─── Available data

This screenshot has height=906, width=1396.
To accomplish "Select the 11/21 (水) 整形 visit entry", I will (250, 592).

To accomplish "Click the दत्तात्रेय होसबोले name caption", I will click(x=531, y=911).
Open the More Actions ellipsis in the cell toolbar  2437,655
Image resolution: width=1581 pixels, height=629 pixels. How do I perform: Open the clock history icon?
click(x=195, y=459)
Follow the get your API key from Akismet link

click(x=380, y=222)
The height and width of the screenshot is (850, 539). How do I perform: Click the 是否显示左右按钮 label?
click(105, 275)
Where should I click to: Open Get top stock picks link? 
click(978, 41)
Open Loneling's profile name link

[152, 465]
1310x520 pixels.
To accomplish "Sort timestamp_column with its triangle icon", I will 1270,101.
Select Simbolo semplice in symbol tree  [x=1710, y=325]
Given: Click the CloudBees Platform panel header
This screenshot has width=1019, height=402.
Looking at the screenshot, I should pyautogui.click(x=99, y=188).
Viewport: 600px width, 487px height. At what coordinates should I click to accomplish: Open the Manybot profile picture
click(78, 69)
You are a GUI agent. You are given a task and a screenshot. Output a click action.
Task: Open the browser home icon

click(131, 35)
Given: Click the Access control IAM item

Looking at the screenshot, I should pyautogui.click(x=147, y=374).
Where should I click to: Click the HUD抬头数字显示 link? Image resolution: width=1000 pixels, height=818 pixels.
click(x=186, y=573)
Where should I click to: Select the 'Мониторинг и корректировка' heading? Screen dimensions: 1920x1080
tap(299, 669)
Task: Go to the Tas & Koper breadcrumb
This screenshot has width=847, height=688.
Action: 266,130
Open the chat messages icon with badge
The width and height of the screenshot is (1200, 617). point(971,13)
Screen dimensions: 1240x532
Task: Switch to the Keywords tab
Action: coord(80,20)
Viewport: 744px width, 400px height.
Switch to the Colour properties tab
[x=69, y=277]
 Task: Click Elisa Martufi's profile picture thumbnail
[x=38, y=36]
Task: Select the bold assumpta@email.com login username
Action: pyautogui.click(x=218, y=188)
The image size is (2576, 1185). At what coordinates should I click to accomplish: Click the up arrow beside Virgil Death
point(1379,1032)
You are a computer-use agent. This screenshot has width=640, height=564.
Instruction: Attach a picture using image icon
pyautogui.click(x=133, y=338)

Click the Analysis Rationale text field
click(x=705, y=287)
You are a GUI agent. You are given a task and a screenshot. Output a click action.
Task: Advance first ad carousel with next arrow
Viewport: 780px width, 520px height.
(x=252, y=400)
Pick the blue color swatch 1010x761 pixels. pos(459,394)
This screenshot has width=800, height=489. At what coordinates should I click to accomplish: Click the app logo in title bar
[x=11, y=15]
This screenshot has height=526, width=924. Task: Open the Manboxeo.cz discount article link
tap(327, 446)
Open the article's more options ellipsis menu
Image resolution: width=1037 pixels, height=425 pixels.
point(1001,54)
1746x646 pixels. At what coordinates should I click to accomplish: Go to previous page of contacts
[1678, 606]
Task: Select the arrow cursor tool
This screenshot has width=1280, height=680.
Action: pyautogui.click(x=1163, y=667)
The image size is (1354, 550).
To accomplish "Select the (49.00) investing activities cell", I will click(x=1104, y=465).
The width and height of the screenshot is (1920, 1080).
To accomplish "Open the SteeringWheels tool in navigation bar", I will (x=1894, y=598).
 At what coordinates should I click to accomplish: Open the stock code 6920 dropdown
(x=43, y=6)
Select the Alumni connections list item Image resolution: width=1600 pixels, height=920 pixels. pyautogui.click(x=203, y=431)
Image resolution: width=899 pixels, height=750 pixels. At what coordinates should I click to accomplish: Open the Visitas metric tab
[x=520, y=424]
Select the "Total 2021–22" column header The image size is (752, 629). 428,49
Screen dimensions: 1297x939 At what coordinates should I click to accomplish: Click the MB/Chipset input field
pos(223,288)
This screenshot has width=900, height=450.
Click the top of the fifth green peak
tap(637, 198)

──────

_Direction_.
Lay out these lines as a numbered list, leaving out the blank lines and covering all of the material.

_Result of this exercise_.
1. This screenshot has height=906, width=1396.
2. To accomplish "Select the 11/21 (水) 整形 visit entry", I will (250, 592).
3. To accomplish "Click the दत्तात्रेय होसबोले name caption", I will click(x=531, y=911).
4. Open the More Actions ellipsis in the cell toolbar  2437,655
5. Image resolution: width=1581 pixels, height=629 pixels. How do I perform: Open the clock history icon?
6. click(x=195, y=459)
7. Follow the get your API key from Akismet link
8. click(x=380, y=222)
9. The height and width of the screenshot is (850, 539). How do I perform: Click the 是否显示左右按钮 label?
10. click(105, 275)
11. Where should I click to: Open Get top stock picks link? 
12. click(978, 41)
13. Open Loneling's profile name link
14. [152, 465]
15. 1310x520 pixels.
16. To accomplish "Sort timestamp_column with its triangle icon", I will 1270,101.
17. Select Simbolo semplice in symbol tree  [x=1710, y=325]
18. Given: Click the CloudBees Platform panel header
19. This screenshot has width=1019, height=402.
20. Looking at the screenshot, I should pyautogui.click(x=99, y=188).
21. Viewport: 600px width, 487px height. At what coordinates should I click to accomplish: Open the Manybot profile picture
22. click(78, 69)
23. You are a GUI agent. You are given a task and a screenshot. Output a click action.
24. Task: Open the browser home icon
25. click(131, 35)
26. Given: Click the Access control IAM item
27. Looking at the screenshot, I should pyautogui.click(x=147, y=374).
28. Where should I click to: Click the HUD抬头数字显示 link? Image resolution: width=1000 pixels, height=818 pixels.
29. click(x=186, y=573)
30. Where should I click to: Select the 'Мониторинг и корректировка' heading? Screen dimensions: 1920x1080
31. tap(299, 669)
32. Task: Go to the Tas & Koper breadcrumb
33. This screenshot has width=847, height=688.
34. Action: 266,130
35. Open the chat messages icon with badge
36. The width and height of the screenshot is (1200, 617). point(971,13)
37. Screen dimensions: 1240x532
38. Task: Switch to the Keywords tab
39. Action: coord(80,20)
40. Viewport: 744px width, 400px height.
41. Switch to the Colour properties tab
42. [x=69, y=277]
43.  Task: Click Elisa Martufi's profile picture thumbnail
44. [x=38, y=36]
45. Task: Select the bold assumpta@email.com login username
46. Action: pyautogui.click(x=218, y=188)
47. The image size is (2576, 1185). At what coordinates should I click to accomplish: Click the up arrow beside Virgil Death
48. point(1379,1032)
49. You are a computer-use agent. This screenshot has width=640, height=564.
50. Instruction: Attach a picture using image icon
51. pyautogui.click(x=133, y=338)
52. Click the Analysis Rationale text field
53. click(x=705, y=287)
54. You are a GUI agent. You are given a task and a screenshot. Output a click action.
55. Task: Advance first ad carousel with next arrow
56. Viewport: 780px width, 520px height.
57. (x=252, y=400)
58. Pick the blue color swatch 1010x761 pixels. pos(459,394)
59. This screenshot has width=800, height=489. At what coordinates should I click to accomplish: Click the app logo in title bar
60. [x=11, y=15]
61. This screenshot has height=526, width=924. Task: Open the Manboxeo.cz discount article link
62. tap(327, 446)
63. Open the article's more options ellipsis menu
64. Image resolution: width=1037 pixels, height=425 pixels.
65. point(1001,54)
66. 1746x646 pixels. At what coordinates should I click to accomplish: Go to previous page of contacts
67. [1678, 606]
68. Task: Select the arrow cursor tool
69. This screenshot has width=1280, height=680.
70. Action: pyautogui.click(x=1163, y=667)
71. The image size is (1354, 550).
72. To accomplish "Select the (49.00) investing activities cell", I will click(x=1104, y=465).
73. The width and height of the screenshot is (1920, 1080).
74. To accomplish "Open the SteeringWheels tool in navigation bar", I will (x=1894, y=598).
75.  At what coordinates should I click to accomplish: Open the stock code 6920 dropdown
76. (x=43, y=6)
77. Select the Alumni connections list item Image resolution: width=1600 pixels, height=920 pixels. pyautogui.click(x=203, y=431)
78. Image resolution: width=899 pixels, height=750 pixels. At what coordinates should I click to accomplish: Open the Visitas metric tab
79. [x=520, y=424]
80. Select the "Total 2021–22" column header The image size is (752, 629). 428,49
81. Screen dimensions: 1297x939 At what coordinates should I click to accomplish: Click the MB/Chipset input field
82. pos(223,288)
83. This screenshot has width=900, height=450.
84. Click the top of the fifth green peak
85. tap(637, 198)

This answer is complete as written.